DOE is the largest funder of basic physical science research in the government. The DOE’s Office of Science’s annual budget is $8.2 billion for projects related to critical minerals, quantum computing, enhanced geothermal energy, and artificial intelligence. All are topics that the Trump administration has identified as crucial to U.S. economic competitiveness and “dominance.” Applied technology offices within the DOE – the ones that transform scientific research into commercial applications, like the Manufacturing and Energy Supply Chain Office, Office of Clean Energy Demonstrations, and the Energy Efficiency and Renewable Energy office— have funded projects across industries and sectors. These include the private sector, national labs, and universities, all of whose work has resulted in historically low costs for battery storage, solar photovoltaics, grid components, and critical infrastructure.

These investments have fed into a resurgence of our domestic manufacturing industry across the Rust Belt (Midwest) and the Sunbelt (southern states like Georgia, South Carolina, and Texas). The DOE historically has a positive return on taxpayer investment across its research and development offices. From its start in 1976 through 2015, DOE invested $12 billion in research, development, and deployment in EERE and found that its return yielded $388 billion in economic benefits, or an ROI of over 27% by conservative estimates.

The Building Technologies Office within DOE, which is known for developing energy-saving technologies that save consumers money on their utility bills, has estimated that for every $1 invested in its R&D, it has yielded between $20 and $261 in economic benefits. The benefits of these investments are in the form of job creation, consumer cost savings, and new technologies like horizontal drilling – yes, the technology used for fracking developed through the DOE’s R&D program on natural fracturing.

Given that context, it may be counterintuitive that the same officials touting U.S. leadership in innovation and discovery are proposing the largest financial cuts to DOE in history.
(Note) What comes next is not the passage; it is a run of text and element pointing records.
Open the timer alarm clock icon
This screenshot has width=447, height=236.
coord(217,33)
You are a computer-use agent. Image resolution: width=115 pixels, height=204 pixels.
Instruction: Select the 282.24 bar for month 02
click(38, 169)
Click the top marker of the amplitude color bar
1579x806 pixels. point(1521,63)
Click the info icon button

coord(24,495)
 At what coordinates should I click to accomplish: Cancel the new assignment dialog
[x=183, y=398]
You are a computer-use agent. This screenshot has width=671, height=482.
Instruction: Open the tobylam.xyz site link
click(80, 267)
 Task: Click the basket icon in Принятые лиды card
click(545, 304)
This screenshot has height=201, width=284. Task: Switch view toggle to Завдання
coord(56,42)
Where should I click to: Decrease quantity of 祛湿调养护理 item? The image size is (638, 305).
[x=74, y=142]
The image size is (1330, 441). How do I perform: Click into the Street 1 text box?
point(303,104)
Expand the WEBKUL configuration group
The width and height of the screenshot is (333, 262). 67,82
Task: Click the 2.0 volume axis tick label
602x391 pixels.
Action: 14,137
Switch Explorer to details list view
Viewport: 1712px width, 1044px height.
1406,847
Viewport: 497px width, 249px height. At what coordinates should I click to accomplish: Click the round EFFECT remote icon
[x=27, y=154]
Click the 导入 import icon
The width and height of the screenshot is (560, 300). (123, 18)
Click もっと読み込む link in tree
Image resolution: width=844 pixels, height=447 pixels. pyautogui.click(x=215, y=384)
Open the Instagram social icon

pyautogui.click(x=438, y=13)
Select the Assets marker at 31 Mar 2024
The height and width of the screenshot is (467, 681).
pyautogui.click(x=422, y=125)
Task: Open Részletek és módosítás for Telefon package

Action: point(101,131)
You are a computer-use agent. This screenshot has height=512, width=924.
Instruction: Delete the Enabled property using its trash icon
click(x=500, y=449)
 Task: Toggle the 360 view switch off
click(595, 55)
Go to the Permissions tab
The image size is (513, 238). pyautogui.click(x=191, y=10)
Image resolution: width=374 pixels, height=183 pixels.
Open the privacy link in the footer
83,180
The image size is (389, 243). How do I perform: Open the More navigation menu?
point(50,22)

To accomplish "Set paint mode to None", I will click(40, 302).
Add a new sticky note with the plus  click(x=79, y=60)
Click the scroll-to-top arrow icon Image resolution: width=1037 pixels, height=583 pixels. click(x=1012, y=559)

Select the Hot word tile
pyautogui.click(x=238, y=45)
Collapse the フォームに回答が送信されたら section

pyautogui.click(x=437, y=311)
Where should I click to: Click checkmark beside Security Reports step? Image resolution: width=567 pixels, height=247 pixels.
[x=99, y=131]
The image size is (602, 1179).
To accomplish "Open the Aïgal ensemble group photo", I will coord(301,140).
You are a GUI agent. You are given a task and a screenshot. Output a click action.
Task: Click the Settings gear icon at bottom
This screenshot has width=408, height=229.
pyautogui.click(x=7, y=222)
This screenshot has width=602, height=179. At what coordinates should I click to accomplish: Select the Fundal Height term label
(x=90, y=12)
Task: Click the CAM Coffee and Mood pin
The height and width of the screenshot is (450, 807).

The president’s budget request is proposing a 26% cut to non-defense DOE programs. The table below summarizes the cuts, with a heavy focus on programs that have resulted in the development and economic success of new energy technologies, especially clean energy technology.

Changes between Trump’s budget request and the current funding level of DOE offices that fund research and development

Table indicating offices at DOE and the accompanying percent change in their funding

Kelly Fleming

Slashing research and development programs across the DOE, all while Congress rolls back clean energy tax incentives and programs, is not going to solve the nation’s energy emergency. It makes our current challenges even worse.

The problems that the aging U.S. power grid faces are already compounded by historically high (and growing) consumer demand – a result of increasingly extreme temperatures and weather events, the explosion of data centers’ energy demand, and the electrification of even more transportation and buildings. Budget cuts and the insistence on using energy derived from fossil fuels may only exacerbate the problems the U.S. is already facing. In fact, defunding scientific research will most likely allow international competitors to slingshot ahead of the U.S. in new technology development and adoption.

If Americans become increasingly reliant on foreign intellectual property and technology, while the domestic grid continues to decay, the national energy emergency is likely to grow even more dire in the years to come.